専用道路も、現在では荷物運搬カートに通せんぼされて、通行すらできなくなりました……

残念ですが、これが現実です…

 

 

そんな中今週の火曜日には、親会社であるデルタ航空の、2020年第3四半期の決算の発表がありました(写真はデルタ航空最高経営責任者エドバスティアン)。

概要としては、

・調整後収入:26億ドル(前年同期比79%減)

・営業損失:26億ドル

・コロナウィルス関連の特別損失:40億ドル

保有現金額:21億6千万ドル

などなど……

 

裕坊自身が1番気になっていたのが、1日あたりの赤字額……第2四半期の決算の際には、6月度1か月間での1日あたりの平均赤字額は、2,700万ドル(日本円で28億円)だったのですが、9月度の平均1日あたり赤字額はというと……

 

 

1,800万ドル(およそ19億円)。

 

 

状況は少しずつ改善はしている、と見ました。ただ急激な旅客数の回復が見えていた6月頃に描いた、年末までの損益分岐点への回帰は、ちょっと困難な情勢になっています…

 

9月中旬まで、デルタ航空の管轄便においては、ソーシャルディスタンスを確保するため、客席全席分は航空券を販売せず、客席数に対して6割を上限にしての運航を続けておりました(9月下旬より、上限を7割に引き上げています)。そんな中、早期退職制度、一時的自主無給休暇を募集したところ、一定の応募数があったようで、地上職、整備課、客室乗務員に関しては、強制的一時雇用保留を避けることができたのは、朗報でした。パイロットも1,900余名の余剰がありながら、10月を皮切りに予定していた一時雇用保留を凍結。恐らくパイロット組合と会社との間で、交渉が進んでいるものと思われます。

 

 

ちなみに、この5日間で裕坊が務めた18便における総乗客数は、686名でした。裕坊が乗務するのは、主力はCRJ−900型機で、座席数は76。それに対して、現在の客席販売数の上限は52。計算したところ、現在の客席の上限に対する搭乗率は73%。ほぼ満席になる便も数便あり、裕坊的にも中短距離路線における客足は少しずつ戻ってきている手応えは感じています。

 

ただ感染拡大自体は、まだ到底収まっているとは言い難い状況ですので、感染拡大防止の危機管理は必要ですが……

 

ビジネス需要の回復がなかなか見られない中、フロリダを中心とするリゾートへのフライトは、大盛況のようで、我がエンデバー航空でも拠点強化空港に指定されている、シンシナティ空港、ローリー空港(ノースカロライナ州)から、フロリダ州の各リゾート地、オーランドやフォートマイヤーズ、フォートローダーデールなどの運航便が、次々に追加されるようになりました。

 

 

格安航空でも、リゾート地へと出かけるフライトは大盛況。こちらは先日金曜日での、ミシガン州グランドラピッズから、サラソタへと向かう格安航空会社(アレジアント航空)のフライトの出発前の1コマ…
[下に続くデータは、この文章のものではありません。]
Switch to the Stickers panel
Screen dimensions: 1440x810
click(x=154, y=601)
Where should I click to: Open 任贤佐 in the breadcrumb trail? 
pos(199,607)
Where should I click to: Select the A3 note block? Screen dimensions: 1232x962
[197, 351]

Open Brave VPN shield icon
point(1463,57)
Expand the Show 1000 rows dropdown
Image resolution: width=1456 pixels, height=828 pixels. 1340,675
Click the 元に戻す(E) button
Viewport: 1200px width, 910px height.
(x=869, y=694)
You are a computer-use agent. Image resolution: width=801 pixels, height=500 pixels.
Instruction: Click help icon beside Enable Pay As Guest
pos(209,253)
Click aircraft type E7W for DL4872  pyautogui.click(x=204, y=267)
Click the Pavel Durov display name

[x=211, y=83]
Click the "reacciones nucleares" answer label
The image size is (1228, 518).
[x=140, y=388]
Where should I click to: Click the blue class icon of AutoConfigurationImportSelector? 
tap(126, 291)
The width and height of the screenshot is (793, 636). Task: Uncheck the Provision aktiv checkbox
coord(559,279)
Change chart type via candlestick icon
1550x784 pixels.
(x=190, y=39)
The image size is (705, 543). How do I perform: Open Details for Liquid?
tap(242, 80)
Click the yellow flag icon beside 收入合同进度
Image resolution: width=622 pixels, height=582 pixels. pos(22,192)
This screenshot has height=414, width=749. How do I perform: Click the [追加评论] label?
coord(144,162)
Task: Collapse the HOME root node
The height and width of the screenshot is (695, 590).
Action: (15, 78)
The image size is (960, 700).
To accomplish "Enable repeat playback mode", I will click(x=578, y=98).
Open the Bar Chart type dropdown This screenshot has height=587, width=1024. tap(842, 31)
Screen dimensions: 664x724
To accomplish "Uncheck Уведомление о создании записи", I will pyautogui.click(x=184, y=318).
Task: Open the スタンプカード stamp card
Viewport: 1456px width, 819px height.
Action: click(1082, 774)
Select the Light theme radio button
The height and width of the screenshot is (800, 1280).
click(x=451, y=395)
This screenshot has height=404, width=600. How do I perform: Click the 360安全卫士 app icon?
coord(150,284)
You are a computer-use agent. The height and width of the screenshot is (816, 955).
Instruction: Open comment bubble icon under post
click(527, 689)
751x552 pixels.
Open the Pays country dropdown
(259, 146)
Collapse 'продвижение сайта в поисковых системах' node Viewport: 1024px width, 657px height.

正確な乗客数は把握していませんが、通路にかなり人が溢れておりましたので、ほぼ満席だったように感じました。ただ、乗客の方の中には、満席になるフライトに不安を示して、デルタ航空の搭乗ゲートの係員に話しかけてくる女性もいらっしゃいました…

 

 

そんな方に、ささやかな朗報。

 

 

最近になって米国防総省が、旅客機内での感染のリスクに関する新しい報告を発表。それによると、航空機内での感染リスクは極めて低いとのこと……これは機内の換気機能を使った状態での空気中に漂う粒子数を測定した上で、実際に感染に必要となる粒子の数と対比した上での結論だ、ということらしいです。

ただこれは咳やくしゃみをする乗客が「マスクをしている」という前提でのデータ。さらにはカンタス航空からは、コロナウィルス感染拡大初期に、機内感染があったことが報告されています。ですので油断は禁物……

 

やっぱりマスクは着けておいた方がよさそうです。

 

最近ではマスクに飛沫を一定程度防ぐ効果があることは、豊橋技術科学大学からも発表されています。富士通製のスーパーコンピューター「富岳」を使って、実際に演算までしたのだとか。

それによると、不織布製マスクだと、飛沫を80%カット。布製のマスクだと66%から78%カットするのに対し、フェイスシールドは20%のカットで、マウスシールドは10%のカットにとどまるなど、マスクの効果が大きいことが示されました。

 

 

予備も含めて、これからもマスクは数枚常備しておきます。

 

 

 

日曜日と月曜日の2日間、お休みをいただけることになりました。